» Your assignment
Among the entries below, extract exactly the lines that run from the one with "Task: Switch to the フォーム tab" through the one with "Task: Click the 常数 row label", both ends included.

-*-*-

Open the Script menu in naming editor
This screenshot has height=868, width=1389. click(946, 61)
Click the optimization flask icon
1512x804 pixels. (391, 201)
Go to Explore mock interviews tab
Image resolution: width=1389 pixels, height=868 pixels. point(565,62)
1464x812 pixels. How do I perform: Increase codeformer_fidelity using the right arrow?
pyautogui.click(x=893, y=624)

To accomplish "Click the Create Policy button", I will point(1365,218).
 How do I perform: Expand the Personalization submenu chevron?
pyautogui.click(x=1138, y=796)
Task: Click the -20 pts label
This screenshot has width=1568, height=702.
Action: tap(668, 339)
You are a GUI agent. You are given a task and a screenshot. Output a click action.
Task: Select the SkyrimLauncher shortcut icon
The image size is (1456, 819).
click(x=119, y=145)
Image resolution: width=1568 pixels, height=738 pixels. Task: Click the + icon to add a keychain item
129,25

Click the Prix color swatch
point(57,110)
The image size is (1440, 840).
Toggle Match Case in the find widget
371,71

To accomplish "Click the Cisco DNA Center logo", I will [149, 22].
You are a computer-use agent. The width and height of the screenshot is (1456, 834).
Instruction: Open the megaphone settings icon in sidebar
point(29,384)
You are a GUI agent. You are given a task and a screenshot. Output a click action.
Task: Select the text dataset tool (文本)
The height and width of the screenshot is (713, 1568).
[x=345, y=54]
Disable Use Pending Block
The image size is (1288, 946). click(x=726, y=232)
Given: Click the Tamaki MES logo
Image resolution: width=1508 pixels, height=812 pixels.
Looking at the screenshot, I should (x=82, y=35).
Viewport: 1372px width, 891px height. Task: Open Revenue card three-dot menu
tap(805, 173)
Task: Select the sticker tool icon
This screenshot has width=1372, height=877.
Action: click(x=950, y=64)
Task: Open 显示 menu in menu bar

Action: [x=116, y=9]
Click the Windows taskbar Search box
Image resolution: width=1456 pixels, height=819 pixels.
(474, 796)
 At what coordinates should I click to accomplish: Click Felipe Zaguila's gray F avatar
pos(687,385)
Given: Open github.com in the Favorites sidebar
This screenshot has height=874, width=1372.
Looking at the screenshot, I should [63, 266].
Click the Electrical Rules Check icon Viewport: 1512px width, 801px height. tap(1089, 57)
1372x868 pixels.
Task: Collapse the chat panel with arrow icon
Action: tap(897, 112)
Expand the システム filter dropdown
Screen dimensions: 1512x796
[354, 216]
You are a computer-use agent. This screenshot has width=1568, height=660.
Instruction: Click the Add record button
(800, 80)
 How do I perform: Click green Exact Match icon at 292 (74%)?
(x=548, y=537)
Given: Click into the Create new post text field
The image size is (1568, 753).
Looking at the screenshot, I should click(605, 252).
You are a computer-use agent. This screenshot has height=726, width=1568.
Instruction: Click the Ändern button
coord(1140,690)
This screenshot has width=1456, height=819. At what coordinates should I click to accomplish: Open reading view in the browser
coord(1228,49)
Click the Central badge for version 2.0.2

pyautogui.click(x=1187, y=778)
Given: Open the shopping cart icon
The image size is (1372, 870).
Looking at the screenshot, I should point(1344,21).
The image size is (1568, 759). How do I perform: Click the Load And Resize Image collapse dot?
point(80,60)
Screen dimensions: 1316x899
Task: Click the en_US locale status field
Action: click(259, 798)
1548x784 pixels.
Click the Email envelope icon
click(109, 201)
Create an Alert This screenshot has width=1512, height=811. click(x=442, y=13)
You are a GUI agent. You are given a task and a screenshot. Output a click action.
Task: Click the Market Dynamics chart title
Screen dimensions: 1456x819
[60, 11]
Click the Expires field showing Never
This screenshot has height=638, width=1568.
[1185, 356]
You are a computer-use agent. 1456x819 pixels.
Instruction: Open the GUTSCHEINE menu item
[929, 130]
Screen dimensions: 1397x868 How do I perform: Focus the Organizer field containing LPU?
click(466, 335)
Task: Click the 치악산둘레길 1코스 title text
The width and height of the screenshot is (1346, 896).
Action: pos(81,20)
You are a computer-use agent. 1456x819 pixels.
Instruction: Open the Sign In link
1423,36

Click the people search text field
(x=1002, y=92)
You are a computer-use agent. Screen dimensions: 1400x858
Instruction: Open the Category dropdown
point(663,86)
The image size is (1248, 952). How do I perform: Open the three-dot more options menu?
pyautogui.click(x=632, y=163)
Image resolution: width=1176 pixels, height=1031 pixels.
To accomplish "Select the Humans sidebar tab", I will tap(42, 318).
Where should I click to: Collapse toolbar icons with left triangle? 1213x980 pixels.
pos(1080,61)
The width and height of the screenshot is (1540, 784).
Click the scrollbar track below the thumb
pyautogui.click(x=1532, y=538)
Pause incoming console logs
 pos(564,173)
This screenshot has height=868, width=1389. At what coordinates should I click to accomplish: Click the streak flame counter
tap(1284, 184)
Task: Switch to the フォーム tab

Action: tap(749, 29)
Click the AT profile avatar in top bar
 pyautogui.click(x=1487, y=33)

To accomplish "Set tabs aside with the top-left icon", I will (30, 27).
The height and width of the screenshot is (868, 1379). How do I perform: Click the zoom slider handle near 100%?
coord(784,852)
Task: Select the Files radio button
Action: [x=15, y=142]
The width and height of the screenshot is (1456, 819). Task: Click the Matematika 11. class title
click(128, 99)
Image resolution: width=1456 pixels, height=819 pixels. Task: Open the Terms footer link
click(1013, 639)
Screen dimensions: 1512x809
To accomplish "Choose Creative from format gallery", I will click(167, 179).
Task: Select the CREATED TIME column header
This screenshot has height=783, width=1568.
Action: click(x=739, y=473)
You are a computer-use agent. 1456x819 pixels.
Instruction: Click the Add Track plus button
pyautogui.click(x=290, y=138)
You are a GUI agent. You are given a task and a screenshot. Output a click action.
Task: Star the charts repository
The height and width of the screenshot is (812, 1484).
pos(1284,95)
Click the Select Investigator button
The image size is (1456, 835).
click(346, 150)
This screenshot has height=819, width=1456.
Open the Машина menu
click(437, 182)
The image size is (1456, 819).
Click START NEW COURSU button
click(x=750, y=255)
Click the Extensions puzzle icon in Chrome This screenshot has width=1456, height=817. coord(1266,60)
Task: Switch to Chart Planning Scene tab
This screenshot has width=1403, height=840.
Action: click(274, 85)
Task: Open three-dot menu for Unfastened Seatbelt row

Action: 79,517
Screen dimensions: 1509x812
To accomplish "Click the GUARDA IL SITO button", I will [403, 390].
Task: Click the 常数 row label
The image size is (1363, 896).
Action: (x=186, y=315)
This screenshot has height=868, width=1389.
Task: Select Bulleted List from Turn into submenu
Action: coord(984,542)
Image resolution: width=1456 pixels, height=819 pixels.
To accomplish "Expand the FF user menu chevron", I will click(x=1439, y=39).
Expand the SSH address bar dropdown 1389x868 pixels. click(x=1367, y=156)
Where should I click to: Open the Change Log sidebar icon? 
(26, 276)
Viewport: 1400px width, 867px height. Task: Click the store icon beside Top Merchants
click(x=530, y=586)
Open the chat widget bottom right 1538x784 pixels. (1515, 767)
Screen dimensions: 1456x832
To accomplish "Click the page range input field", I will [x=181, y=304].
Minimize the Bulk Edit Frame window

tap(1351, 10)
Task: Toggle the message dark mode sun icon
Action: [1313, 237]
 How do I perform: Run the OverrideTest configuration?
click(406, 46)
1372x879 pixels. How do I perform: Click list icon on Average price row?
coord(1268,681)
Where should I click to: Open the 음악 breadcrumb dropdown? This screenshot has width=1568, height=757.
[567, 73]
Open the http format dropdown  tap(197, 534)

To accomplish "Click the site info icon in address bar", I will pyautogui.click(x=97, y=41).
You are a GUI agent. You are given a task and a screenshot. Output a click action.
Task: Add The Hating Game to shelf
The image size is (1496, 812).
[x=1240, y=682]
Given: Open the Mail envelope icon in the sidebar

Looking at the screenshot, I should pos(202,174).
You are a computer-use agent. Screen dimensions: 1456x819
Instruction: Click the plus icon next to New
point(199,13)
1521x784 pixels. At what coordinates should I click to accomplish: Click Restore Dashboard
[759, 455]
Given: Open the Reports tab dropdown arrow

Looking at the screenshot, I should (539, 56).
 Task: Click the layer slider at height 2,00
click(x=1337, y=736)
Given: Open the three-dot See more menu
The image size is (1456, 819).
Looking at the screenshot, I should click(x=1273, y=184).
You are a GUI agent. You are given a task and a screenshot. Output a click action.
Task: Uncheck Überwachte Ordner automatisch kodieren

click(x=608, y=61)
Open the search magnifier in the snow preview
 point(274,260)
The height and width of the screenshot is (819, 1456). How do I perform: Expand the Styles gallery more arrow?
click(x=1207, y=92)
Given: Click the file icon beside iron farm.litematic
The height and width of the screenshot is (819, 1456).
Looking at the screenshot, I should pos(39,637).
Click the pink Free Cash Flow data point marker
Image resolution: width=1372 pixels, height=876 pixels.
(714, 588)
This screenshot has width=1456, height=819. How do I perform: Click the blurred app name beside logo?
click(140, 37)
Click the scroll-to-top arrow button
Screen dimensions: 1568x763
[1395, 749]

-*-*-

» Exercise response
Task: Switch to the フォーム tab

Action: tap(749, 29)
Click the AT profile avatar in top bar
 pyautogui.click(x=1487, y=33)

To accomplish "Set tabs aside with the top-left icon", I will (30, 27).
The height and width of the screenshot is (868, 1379). How do I perform: Click the zoom slider handle near 100%?
coord(784,852)
Task: Select the Files radio button
Action: [x=15, y=142]
The width and height of the screenshot is (1456, 819). Task: Click the Matematika 11. class title
click(128, 99)
Image resolution: width=1456 pixels, height=819 pixels. Task: Open the Terms footer link
click(1013, 639)
Screen dimensions: 1512x809
To accomplish "Choose Creative from format gallery", I will click(167, 179).
Task: Select the CREATED TIME column header
This screenshot has height=783, width=1568.
Action: click(x=739, y=473)
You are a computer-use agent. 1456x819 pixels.
Instruction: Click the Add Track plus button
pyautogui.click(x=290, y=138)
You are a GUI agent. You are given a task and a screenshot. Output a click action.
Task: Star the charts repository
The height and width of the screenshot is (812, 1484).
pos(1284,95)
Click the Select Investigator button
The image size is (1456, 835).
click(346, 150)
This screenshot has height=819, width=1456.
Open the Машина menu
click(437, 182)
The image size is (1456, 819).
Click START NEW COURSU button
click(x=750, y=255)
Click the Extensions puzzle icon in Chrome This screenshot has width=1456, height=817. coord(1266,60)
Task: Switch to Chart Planning Scene tab
This screenshot has width=1403, height=840.
Action: click(274, 85)
Task: Open three-dot menu for Unfastened Seatbelt row

Action: 79,517
Screen dimensions: 1509x812
To accomplish "Click the GUARDA IL SITO button", I will [403, 390].
Task: Click the 常数 row label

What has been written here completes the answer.